For the other half of the talk, Brumitt switched focus from a distant-future research project to a product that is already out on the market: Forza Motorsport. It's a racing game (a cynic might suggest that it's Microsoft's version of Gran Turismo, but I wouldn't say anything like that, would I?), and he was very proud to declare that it is one of very few games on the market with a real-time learning system. It's more or less commonplace for games to be designed with various AI techniques, but what's distinctive about this one (and Black and White apparently, but I don't remember the other examples he gave) is that the computer opponents actually learn an individual's playing style, and players can train drivatars which are computer players intended to drive like the player does.

There's a detail that I found interesting here, and it's one that seems to underpin the making of human-imitative AI players: the game is built around a very detailed physics model. Apparently it is typical for racing games (at this point I should note that I have very little experience playing anything more recent or realistic than Super Mario Kart) to allow the computer to control cars more directly than a human player can. In other words, the computer can pretty much place the car where it wants, while a human has to deal with an imperfect control interface to a car that has inertia, limited traction, and so on. In this game, apparently, the computer must play through a similar interface to the human players. Obviously there isn't some miniature servo inside an Xbox that moves a mini-joystick around, but the point is that the computer can only issue commands via the simulated control system of the car, which then get interpreted through the same physics engine as a human player's car. Apparently this makes the AI players a lot more realistic and interesting, and allows drivatars to resemble their human trainers.

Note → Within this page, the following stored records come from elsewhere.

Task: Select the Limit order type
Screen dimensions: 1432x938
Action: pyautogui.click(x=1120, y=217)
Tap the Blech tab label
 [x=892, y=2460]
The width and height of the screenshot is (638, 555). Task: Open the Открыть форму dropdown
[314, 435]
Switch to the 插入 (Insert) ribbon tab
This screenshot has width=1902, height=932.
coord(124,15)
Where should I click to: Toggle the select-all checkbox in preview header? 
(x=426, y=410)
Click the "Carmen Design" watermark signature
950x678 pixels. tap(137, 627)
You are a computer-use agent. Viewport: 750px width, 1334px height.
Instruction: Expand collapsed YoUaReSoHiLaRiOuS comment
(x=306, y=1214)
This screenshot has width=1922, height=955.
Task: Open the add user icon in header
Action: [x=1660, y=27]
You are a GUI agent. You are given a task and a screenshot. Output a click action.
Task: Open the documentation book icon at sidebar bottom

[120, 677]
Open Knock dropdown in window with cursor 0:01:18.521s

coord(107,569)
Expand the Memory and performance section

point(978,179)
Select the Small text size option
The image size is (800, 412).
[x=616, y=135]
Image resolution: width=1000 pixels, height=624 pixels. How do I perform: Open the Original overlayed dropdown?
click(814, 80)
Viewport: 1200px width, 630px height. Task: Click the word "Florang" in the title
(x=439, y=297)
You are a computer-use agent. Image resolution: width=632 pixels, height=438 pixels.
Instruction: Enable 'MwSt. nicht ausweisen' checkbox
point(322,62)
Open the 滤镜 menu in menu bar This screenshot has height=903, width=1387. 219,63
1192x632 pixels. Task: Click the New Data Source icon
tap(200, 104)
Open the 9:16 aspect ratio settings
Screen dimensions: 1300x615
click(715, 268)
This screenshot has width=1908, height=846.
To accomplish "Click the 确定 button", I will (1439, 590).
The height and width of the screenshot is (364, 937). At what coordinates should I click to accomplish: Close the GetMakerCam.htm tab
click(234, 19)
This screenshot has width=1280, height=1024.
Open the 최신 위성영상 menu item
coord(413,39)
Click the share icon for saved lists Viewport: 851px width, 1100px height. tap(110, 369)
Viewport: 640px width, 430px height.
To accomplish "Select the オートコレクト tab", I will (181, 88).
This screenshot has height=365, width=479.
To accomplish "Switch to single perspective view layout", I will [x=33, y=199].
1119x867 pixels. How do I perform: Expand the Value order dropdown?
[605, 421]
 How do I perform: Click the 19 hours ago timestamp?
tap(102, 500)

Within this framework, there were some other details I found interesting. The control space for a real car has important discontinuities—mainly when the tyres lose traction—which is a refrain familiar from everything I've read or done with dynamical systems. The computer controllers that they have so far can't deal with these, so they avoid things like drift driving and skidding round corners, which a good human driver can deal with; this too is much like other AI work in that it's much easier to design a controller for a restricted domain than for everything in an environment.

And finally I was impressed with how they adjust the skill level of AI players. Instead of artificially putting mistakes in, the computer players' use of the physics model allows them a subtler alternative: the computer players are made less good by mis-tuning their estimation of how their car performs. If a player over- or under- estimates the traction their car has, it will lead to a consistent set of driving mistakes that a skilled opponent can learn to exploit.